> **Directions**:
Lines from the line with "Where should I click to: Toggle" to the line with "You are a computer-use agent. Image resolution: width=1568" in the entries below, and only those, must be output exactly, with both ends included.

> **Data extracted from a collection**:
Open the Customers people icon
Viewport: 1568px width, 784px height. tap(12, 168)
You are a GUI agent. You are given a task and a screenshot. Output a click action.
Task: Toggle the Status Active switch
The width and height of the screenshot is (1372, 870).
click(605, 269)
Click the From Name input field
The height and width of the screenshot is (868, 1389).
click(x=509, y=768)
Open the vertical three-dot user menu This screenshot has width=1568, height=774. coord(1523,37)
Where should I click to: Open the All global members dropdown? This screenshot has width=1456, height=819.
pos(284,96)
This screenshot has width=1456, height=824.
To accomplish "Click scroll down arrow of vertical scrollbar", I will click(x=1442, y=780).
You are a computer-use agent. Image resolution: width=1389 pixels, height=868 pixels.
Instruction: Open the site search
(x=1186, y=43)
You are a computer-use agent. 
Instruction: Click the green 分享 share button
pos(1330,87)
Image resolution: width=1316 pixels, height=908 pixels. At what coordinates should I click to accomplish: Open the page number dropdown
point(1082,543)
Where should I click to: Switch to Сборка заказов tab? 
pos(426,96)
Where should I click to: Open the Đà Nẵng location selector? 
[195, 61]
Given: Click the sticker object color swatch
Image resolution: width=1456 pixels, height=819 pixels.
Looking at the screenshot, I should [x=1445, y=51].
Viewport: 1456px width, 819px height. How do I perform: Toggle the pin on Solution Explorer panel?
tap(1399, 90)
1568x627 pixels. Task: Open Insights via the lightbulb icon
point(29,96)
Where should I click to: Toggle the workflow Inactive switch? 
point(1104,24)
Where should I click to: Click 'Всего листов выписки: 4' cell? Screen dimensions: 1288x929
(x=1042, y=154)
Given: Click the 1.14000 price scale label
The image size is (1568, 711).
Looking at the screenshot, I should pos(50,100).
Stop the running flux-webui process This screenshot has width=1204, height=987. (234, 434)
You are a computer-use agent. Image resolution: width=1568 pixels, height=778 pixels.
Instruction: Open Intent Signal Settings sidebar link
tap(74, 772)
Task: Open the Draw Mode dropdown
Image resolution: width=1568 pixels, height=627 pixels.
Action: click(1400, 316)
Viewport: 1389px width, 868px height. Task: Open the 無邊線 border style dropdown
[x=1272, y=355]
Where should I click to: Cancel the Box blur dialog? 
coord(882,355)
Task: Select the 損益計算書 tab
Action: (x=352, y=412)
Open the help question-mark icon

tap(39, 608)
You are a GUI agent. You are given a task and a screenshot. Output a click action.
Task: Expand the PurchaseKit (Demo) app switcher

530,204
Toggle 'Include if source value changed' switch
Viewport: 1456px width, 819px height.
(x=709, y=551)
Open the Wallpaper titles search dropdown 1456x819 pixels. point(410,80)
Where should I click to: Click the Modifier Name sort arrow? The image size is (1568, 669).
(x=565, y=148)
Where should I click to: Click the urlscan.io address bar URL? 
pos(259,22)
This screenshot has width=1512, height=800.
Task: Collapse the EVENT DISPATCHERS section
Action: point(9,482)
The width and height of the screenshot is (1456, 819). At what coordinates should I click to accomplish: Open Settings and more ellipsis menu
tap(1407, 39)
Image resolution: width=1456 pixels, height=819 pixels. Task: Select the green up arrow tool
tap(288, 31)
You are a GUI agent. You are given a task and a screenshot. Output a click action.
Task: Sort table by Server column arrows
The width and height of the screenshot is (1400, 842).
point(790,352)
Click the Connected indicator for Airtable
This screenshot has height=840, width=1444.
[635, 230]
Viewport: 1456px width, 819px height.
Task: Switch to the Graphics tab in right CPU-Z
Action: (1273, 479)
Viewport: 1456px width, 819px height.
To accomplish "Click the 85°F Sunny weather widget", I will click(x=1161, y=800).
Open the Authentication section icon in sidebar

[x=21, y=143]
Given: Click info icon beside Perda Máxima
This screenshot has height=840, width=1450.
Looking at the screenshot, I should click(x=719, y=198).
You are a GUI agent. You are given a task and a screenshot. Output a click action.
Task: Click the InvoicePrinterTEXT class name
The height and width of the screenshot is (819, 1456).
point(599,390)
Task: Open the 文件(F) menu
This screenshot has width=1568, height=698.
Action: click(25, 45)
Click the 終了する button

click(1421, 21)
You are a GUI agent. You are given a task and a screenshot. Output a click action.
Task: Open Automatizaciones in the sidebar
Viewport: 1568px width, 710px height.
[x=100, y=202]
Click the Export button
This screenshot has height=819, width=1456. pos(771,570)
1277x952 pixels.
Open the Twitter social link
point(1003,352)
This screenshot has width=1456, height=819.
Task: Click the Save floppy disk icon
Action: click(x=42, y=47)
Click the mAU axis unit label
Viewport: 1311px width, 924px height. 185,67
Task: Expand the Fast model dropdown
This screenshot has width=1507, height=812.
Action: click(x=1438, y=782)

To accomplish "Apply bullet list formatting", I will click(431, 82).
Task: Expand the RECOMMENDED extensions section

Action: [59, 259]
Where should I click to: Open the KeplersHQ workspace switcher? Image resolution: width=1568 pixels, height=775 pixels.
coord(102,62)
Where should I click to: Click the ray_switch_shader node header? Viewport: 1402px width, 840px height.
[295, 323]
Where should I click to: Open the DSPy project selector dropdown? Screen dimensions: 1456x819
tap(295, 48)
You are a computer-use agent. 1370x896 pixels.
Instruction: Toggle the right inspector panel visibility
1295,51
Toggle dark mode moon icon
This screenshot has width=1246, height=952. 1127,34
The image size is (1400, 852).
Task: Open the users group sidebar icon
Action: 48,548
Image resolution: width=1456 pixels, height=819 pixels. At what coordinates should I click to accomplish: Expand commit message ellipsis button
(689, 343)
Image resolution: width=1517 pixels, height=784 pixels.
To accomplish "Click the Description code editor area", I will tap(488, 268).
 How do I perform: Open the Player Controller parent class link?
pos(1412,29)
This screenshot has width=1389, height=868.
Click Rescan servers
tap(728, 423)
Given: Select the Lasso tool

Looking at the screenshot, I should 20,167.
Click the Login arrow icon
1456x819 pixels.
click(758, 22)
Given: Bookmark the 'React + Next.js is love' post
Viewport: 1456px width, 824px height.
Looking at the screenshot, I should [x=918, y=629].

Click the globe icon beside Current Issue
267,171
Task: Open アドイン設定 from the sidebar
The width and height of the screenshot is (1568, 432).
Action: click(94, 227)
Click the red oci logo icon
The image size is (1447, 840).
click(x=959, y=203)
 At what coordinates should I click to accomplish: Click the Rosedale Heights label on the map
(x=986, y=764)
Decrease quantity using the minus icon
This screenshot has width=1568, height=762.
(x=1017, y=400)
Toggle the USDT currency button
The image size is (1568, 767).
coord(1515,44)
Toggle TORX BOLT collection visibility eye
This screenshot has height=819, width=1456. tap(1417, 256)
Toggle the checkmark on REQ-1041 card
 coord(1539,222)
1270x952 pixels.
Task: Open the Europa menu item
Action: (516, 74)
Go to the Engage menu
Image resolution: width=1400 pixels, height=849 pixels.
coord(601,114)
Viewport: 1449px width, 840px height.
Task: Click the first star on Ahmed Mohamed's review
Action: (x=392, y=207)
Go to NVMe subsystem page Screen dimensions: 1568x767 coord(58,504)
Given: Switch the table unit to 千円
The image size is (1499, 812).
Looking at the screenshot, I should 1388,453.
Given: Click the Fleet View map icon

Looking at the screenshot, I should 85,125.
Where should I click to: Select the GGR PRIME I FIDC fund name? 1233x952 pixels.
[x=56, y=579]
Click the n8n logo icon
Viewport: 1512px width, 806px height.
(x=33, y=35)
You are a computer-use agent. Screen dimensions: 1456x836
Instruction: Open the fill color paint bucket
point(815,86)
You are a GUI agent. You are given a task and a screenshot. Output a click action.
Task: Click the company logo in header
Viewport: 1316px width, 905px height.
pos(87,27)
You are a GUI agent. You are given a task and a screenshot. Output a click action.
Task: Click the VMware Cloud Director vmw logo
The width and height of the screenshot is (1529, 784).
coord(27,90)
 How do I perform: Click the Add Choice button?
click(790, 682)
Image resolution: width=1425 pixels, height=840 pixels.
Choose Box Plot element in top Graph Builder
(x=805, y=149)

> **Solution for this problem**:
Where should I click to: Toggle the workflow Inactive switch? 
point(1104,24)
Where should I click to: Click 'Всего листов выписки: 4' cell? Screen dimensions: 1288x929
(x=1042, y=154)
Given: Click the 1.14000 price scale label
The image size is (1568, 711).
Looking at the screenshot, I should pos(50,100).
Stop the running flux-webui process This screenshot has width=1204, height=987. (234, 434)
You are a computer-use agent. Image resolution: width=1568 pixels, height=778 pixels.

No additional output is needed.